The company, which owns cable channels Fox News and FX, the Fox
broadcast network and Twentieth Century Fox studio, said it expects
the percentage change in its earnings before interest, taxes,
depreciation or amortization to be "flat or up low single digits"
for its fiscal year ending in June.
Its previous forecast -- set in August, when it expected the
strong dollar would hurt Ebitda by $200 million for the year --
called for Ebitda percentage growth in the "mid-single-digit range"
compared with the year earlier. On Monday, it raised the
full-year's expected currency hit to about $350 million, compounded
by the underperformance of most of its films so far aside from "The
Martian."
"We are confident that the business is really on track to
support our long-term objectives," James Murdoch, chief executive
of 21st Century Fox, said on a call with analysts. "However, two
main factors -- the continued currency movement against us and
disappointing commercial results in the film business -- are simply
too significant for us to offset over the next six months to hit
our near-term target."
It was the third time in five quarters that Fox was forced to
lower its earnings guidance.
It made similar adjustments in February and August of last year.
In November, the company said it would no longer be giving specific
annual earnings targets after this fiscal year.
The stock dropped 4.4% in late trading after finishing off 48
cents at $24.59 in 4 p.m. Nasdaq trading. Fox reported its fiscal
second-quarter results after U.S. markets closed.
Revenue for the quarter fell to $7.38 billion from $8.06 billion
a year earlier. The year-earlier quarter included $631 million of
revenue from Sky Italia and Sky Deutschland, which were sold in
November 2014. Excluding revenue from those direct broadcast
satellite businesses, revenue fell 1%. Analysts polled by Thomson
Reuters had expected revenue of $7.51 billion.
Executive co-Chairmen Rupert Murdoch and Lachlan Murdoch said
the cable business continued to drive growth in the latest quarter,
delivering sustained increases in domestic affiliate fees and
growth in advertising revenue.
The senior Mr. Murdoch split his media empire in 2013, with the
entertainment assets going to 21st Century Fox and the publishing
assets, including The Wall Street Journal, going to News Corp.

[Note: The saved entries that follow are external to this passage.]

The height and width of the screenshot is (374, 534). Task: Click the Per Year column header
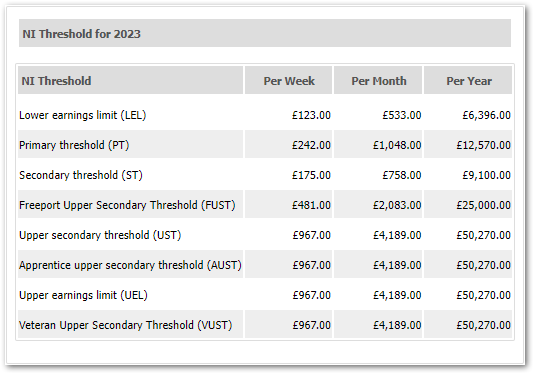[468, 80]
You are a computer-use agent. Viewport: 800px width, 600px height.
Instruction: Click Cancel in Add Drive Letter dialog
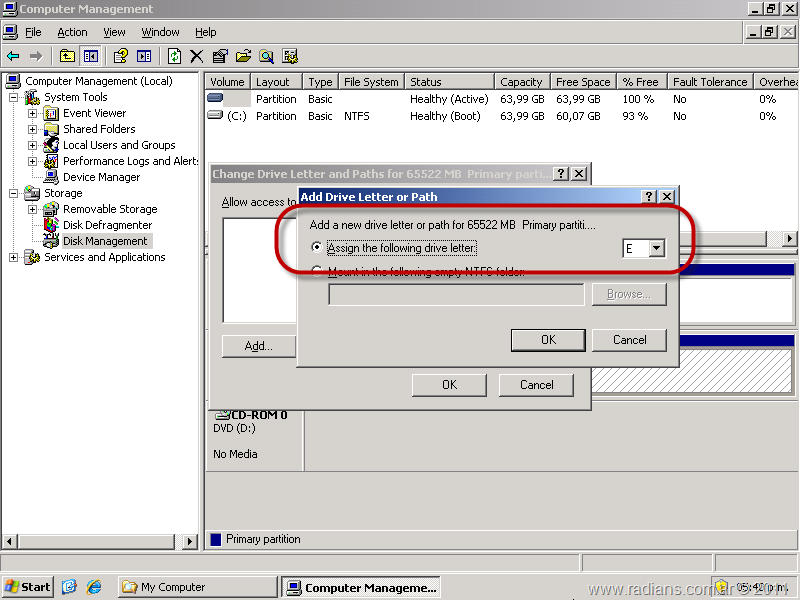pyautogui.click(x=629, y=340)
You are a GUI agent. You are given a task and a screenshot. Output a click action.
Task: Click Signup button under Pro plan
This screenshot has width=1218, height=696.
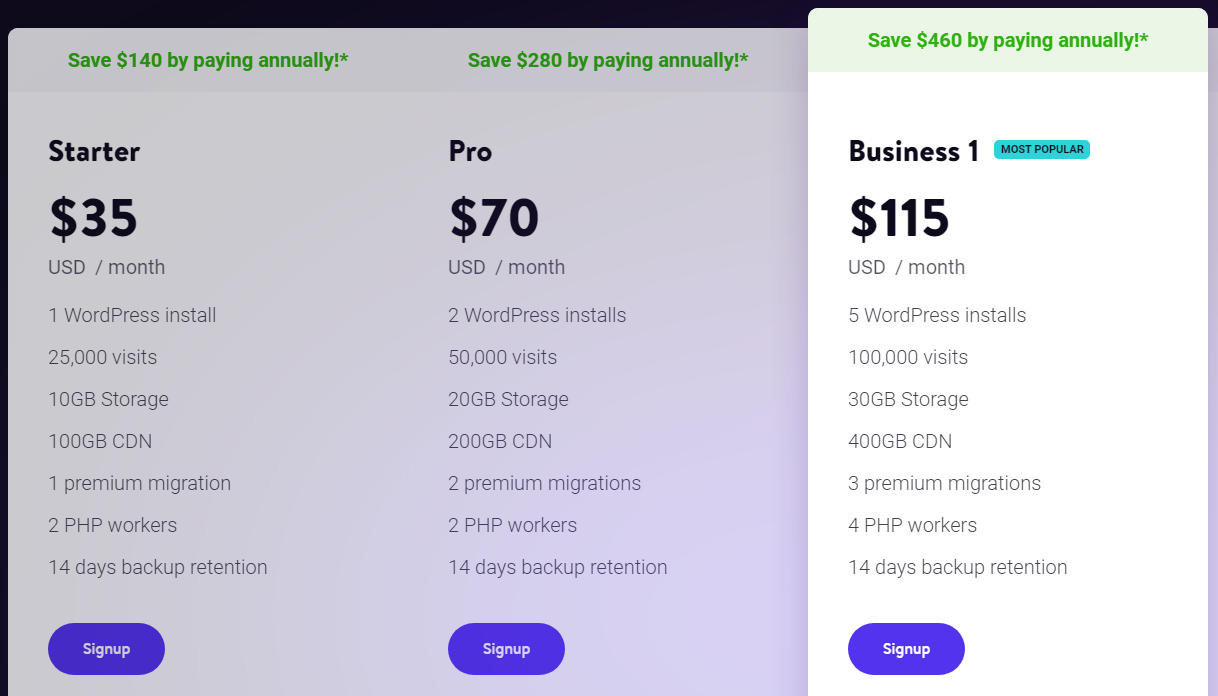[x=506, y=649]
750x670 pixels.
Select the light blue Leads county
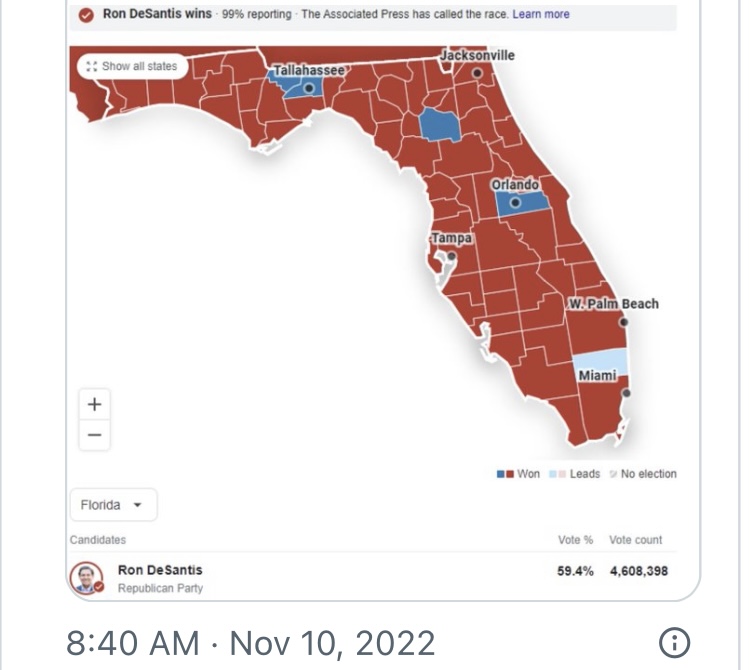point(600,363)
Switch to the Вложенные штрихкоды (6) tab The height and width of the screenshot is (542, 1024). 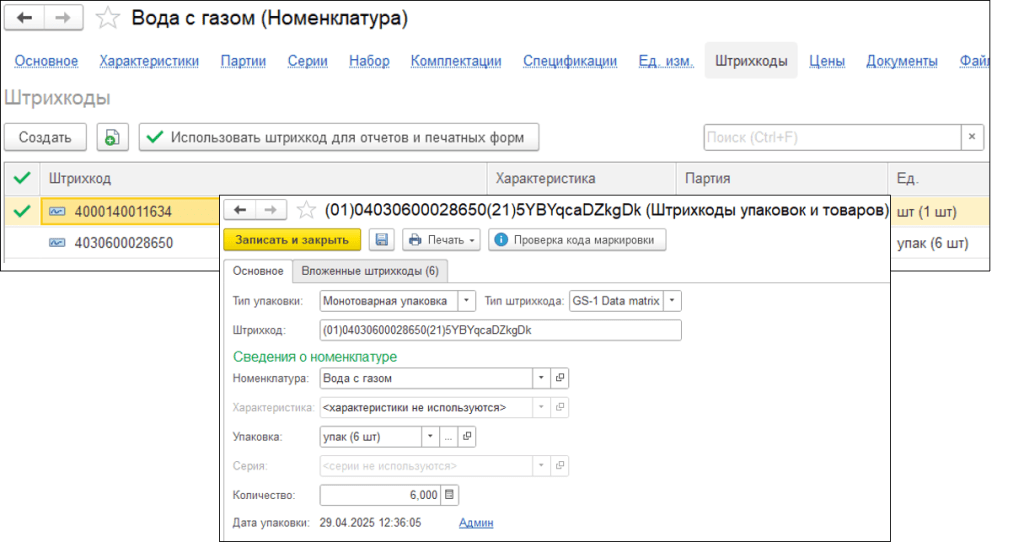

Cable network division revenue increased 9.4% to $3.7 billion.
Domestic affiliate revenue improved by 10% and domestic advertising
revenue grew 3%.
Its television revenue increased 5.7% to $1.72 billion amid
strong retransmission consent revenue growth and a 4% increase in
advertising revenue.
Its film studio business fell 14% to $2.36 billion, mostly on
lower world-wide DVD sales reflecting a tough comparison to last
year's strong performance of "X-Men: Days of Futures Past" and
"Dawn of the Planet of the Apes" compared with this year's home
entertainment performance of "Spy" along with the absence of Shine
Group.
The company also reported higher losses from streaming media
service Hulu in the quarter, though it didn't break out specific
numbers.
Overall, 21st Century Fox reported a profit of $672 million, or
34 cents a share, down from $6.21 billion, or $2.88 a share, a year
earlier. The year-earlier profit was boosted by certain one-time
items, and excluding those, per-share earnings from continuing
operations fell to 44 cents from 53 cents. Analysts expected
per-share profit of 44 cents.
The Wall Street Journal reported last week that the media
company was seeking to trim annual expenses by $250 million --
mostly through voluntary buyouts, for the current fiscal year that
ends in June.
If the television group and movie studio doesn't meet its
targets through voluntary buyouts, job cuts would be possible, the
Journal reported. The company's earnings report didn't include any
further details about its cost-cutting efforts.
The cost-cutting plan comes amid sweeping changes in the media
landscape in which viewers have far more options beyond the small
screen and the movie theater, changing the way audiences pay for
and consume entertainment and news.
(END) Dow Jones Newswires
February 09, 2016 02:47 ET (07:47 GMT)
Copyright (c) 2016 Dow Jones & Company, Inc.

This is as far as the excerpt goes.